Problems to solve:
1: Based on the excerpt on productivity spillovers, do these statements agree with it? Answer yes or no for each, and quote the words that decide it.
(a) Declining plants at the 75th percentile face rival gainers with a more desirable combination of growth and distance characteristics.
(b) With industry controls, the shift from the 25th to the 75th percentile improves decliner productivity by 0.13 percentage point per year on average.
(c) The study draws on panel data on manufacturing plants in the United States.
2: In the excerpt on productivity spillovers, rewrite everything from "We estimated the" down to "taken into account.", changing "industry controls" to "sector controls".
3: Answer these from the excerpt on productivity spillovers:
(a) Which table reports the average effects?
(b) What does the excerpt use as its proxy for productivity spillovers?
(c) What determines the amount of productivity growth transmitted to decliners?

Excerpted text:
The estimates provided in Table 4 summarize the impact of externalities on the ‘average’ declining plant. Alternately, we can evaluate the extent to which these externalities affect the productivity of declining plants by testing if large qualitative shifts in the exposure of declining plants to rivals gaining market share (our proxy for these productivity spillovers) has much of an impact on the relative productivity growth of decliners.
One means of investigating the relative size of these productivity impacts is to estimate the implied change in a declining plant’s productivity associated with shifts across the interquartile range of the variable representing the productivity growth of market-share gainers—movements from the 25th percentile to the 75th percentile of its distribution. These represent qualitatively large changes in the amount of knowledge associated with rivals gaining share—potential senders of spillovers—that is available to a declining plant—as potential receivers of spillovers. Declining plants that are relatively well positioned at the 75th percentile face a collection of rival gainers that, on average, exhibit a more desirable combination of growth and distance characteristics. Those located at the 25th percentile compete against rivals with a less desirable combination of growth and distance characteristics.
Here some explanation is warranted. The idea of desirability depends on the amount of productivity growth that is generated by rival gainers that, in turn, can be transmitted to declining plants after accounting for the friction of distance. It is decliner-specific. A hypothetical decliner that is relatively well-positioned at the 75th percentile may be one with rivals, located nearby, that exhibit only modest rates of productivity growth. While these rivals may generate fewer spillovers than faster growing rivals, none of this productive knowledge is lost to the decliner plant because of its close proximity to these rivals. The decliner is well-positioned because its location facilitates the acquisition of this technological knowledge. An equally well-positioned decliner may compete against rivals with faster rates of productivity growth, but that are located much further away. These rivals may have larger spillovers to transmit; however, some of this productive knowledge will be lost (to the declining plant) over distance. It is the combination of growth and distance that determines the amount of productivity growth that is transmitted to decliners. Decliners located at the other end of the interquartile range, at the 25th percentile, have a substantially lower exposure to productivity spillovers from rival gainers because of a less advantageous combination of rival growth and distance characteristics. Shifting from the 25th to the 75th percentile represents a qualitative change in a declining plant’s exposure to productivity spillovers.
We estimated the change in decliner productivity associated with these interquartile movements, based on the regression coefficients used to generate the average effects reported in Table 4. The exposure of declining plants to productivity improvements in rivals with increasing market shares has a small effect on decliner productivity. Shifts from relatively low exposure (the 25th percentile) to higher exposure (the 75th percentile) yield modest improvements in decliner productivity—0.13 percentage point per year on average, in the absence of industry controls, and 0.25 percentage point per year on average, when industry controls are taken into account.
Comprehensive microdata on business populations have led to highly detailed studies of competitive restructuring. These data sources reveal that competition is a dynamic process characterized by complementary forces of growth and decline. Industries undergo a continuous process of competitive replacement wherein new firms challenge and supplant established producers. In this paper, we have used panel data on Canadian manufacturing plants to study one aspect of this dynamic process—the productivity spillovers that may be occurring at the same time as the competitive reallocation of market share among rival incumbents.

Recorded information:
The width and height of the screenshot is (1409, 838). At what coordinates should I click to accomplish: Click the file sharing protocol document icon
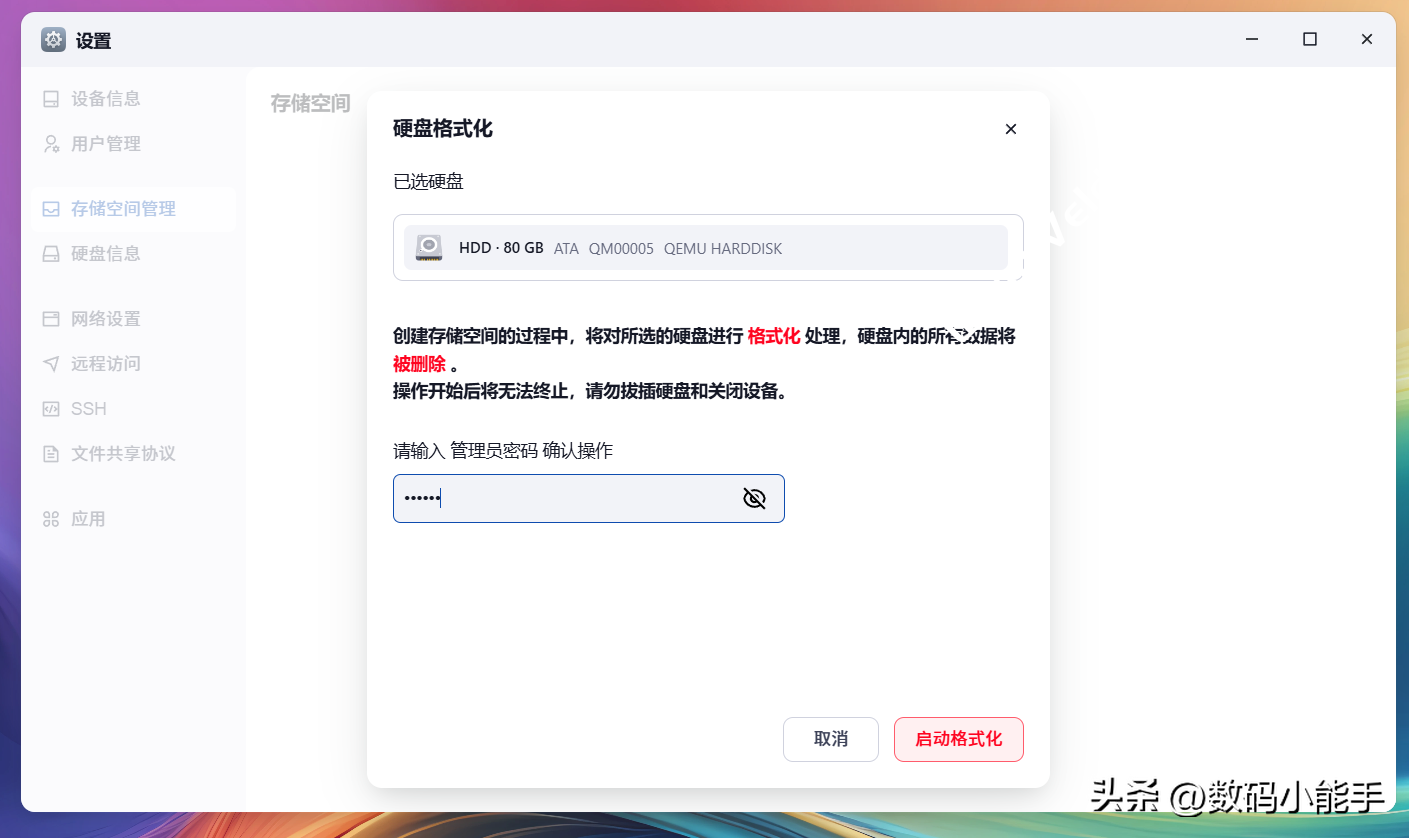tap(51, 454)
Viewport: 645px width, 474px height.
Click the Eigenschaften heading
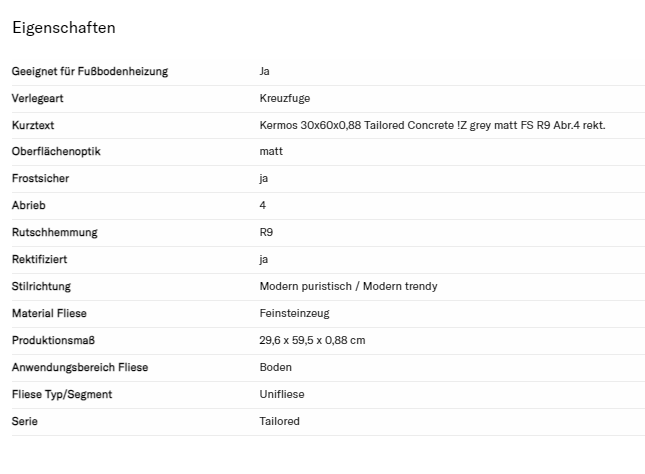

Solutions:
1:
(a) Yes: "Declining plants that are relatively well positioned at the 75th percentile face a collection of rival gainers that, on average, exhibit a more desirable combination of growth and distance characteristics."
(b) No: "0.25 percentage point per year on average, when industry controls are taken into account."
(c) No: "we have used panel data on Canadian manufacturing plants"

2:
We estimated the change in decliner productivity associated with these interquartile movements, based on the regression coefficients used to generate the average effects reported in Table 4. The exposure of declining plants to productivity improvements in rivals with increasing market shares has a small effect on decliner productivity. Shifts from relatively low exposure (the 25th percentile) to higher exposure (the 75th percentile) yield modest improvements in decliner productivity—0.13 percentage point per year on average, in the absence of sector controls, and 0.25 percentage point per year on average, when sector controls are taken into account.

3:
(a) Table 4.
(b) The exposure of declining plants to rivals gaining market share.
(c) The combination of growth and distance.